Valeria Nazar, directora provincial de Prevención y Asistencia de las Adicciones de la Secretaría de Salud, explicó que el lanzamiento del plan tiene como uno de sus principales objetivos fortalecer las estrategias de prevención y detección temprana del cáncer de cuello uterino.
La iniciativa busca ampliar el acceso al diagnóstico temprano y alcanzar a unas 25.000 mujeres durante los próximos tres a cuatro años, con especial atención en aquellas comunidades que presentan mayores dificultades para acceder a los controles ginecológicos tradicionales.
El secretario de Salud de Chubut, Sergio Wisky, explicó que el sistema sanitario provincial prioriza las enfermedades que generan mayor carga de mortalidad prematura y señaló que los distintos tipos de cáncer representan una de las principales causas de muerte antes de los 76 años.
En ese marco, destacó especialmente la situación del cáncer de cuello uterino. “El año pasado 30 mujeres, de un promedio de 42 años, murieron por cáncer de cuello de útero”, indicó, al remarcar la importancia de incorporar herramientas que permitan detectar el virus del papiloma humano (VPH) de manera temprana.
La Provincia cuenta con alrededor de 240 trabajadores comunitarios distribuidos en distintos puntos del territorio, quienes tendrán un rol central en la implementación del programa y en el acompañamiento de las mujeres durante el proceso.
Respecto de la efectividad del método, el funcionario señaló que presenta una sensibilidad cercana al 100%, estimada en un 97% para detectar la presencia del VPH. Aclaró además que la presencia del virus no implica necesariamente el desarrollo de cáncer, ya que una gran mayoría de las mujeres logra negativizar la infección de manera espontánea.
El programa también contempla un sistema de trazabilidad para realizar el seguimiento de aquellas pacientes cuyo resultado sea positivo. De esta manera, se podrá monitorear su evolución y garantizar controles posteriores, especialmente en los casos en que la infección persista.

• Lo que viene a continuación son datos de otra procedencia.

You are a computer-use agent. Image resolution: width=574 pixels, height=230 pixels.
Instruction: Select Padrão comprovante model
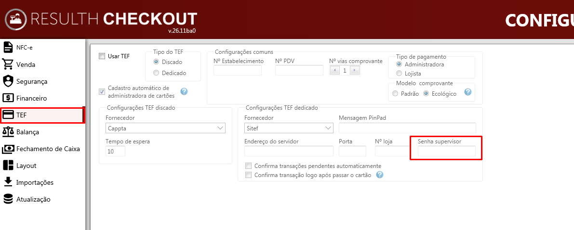(395, 94)
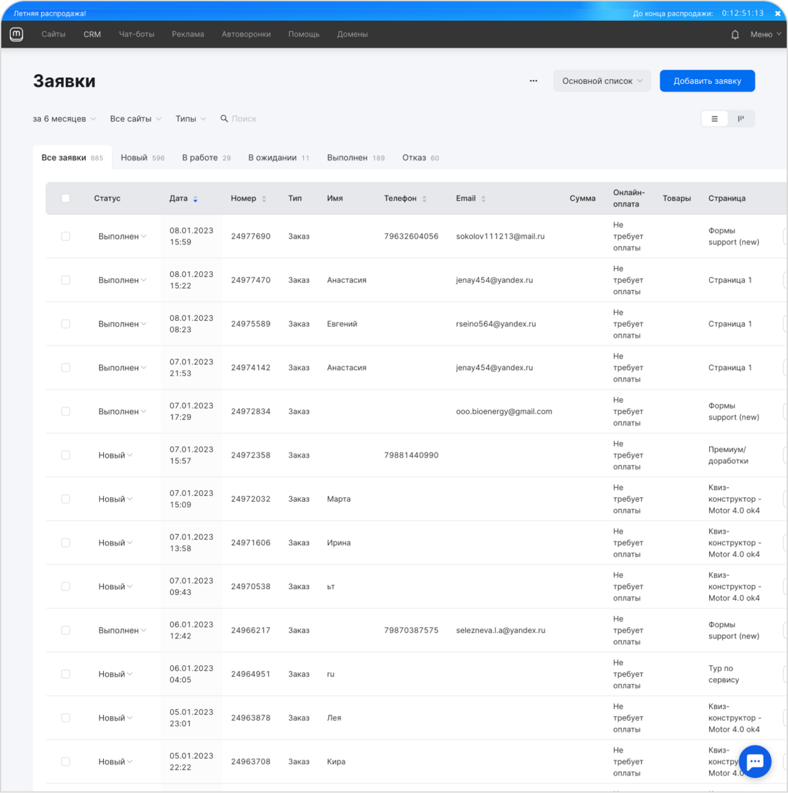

“Cuando hacemos diagnóstico temprano podemos tener tratamientos curativos”, remarcó Wisky, quien puso como ejemplo la experiencia de Inglaterra, donde el año pasado no se registraron muertes por cáncer de cuello uterino, según señaló.
La implementación comenzará con un trabajo territorial destinado a evaluar el funcionamiento del programa en diferentes tipos de comunidades. La primera experiencia será en Senguer, una localidad con mayores dificultades de acceso a los controles ginecológicos, mientras que posteriormente se realizarán actividades en Dolavon, Gaiman y Esquel.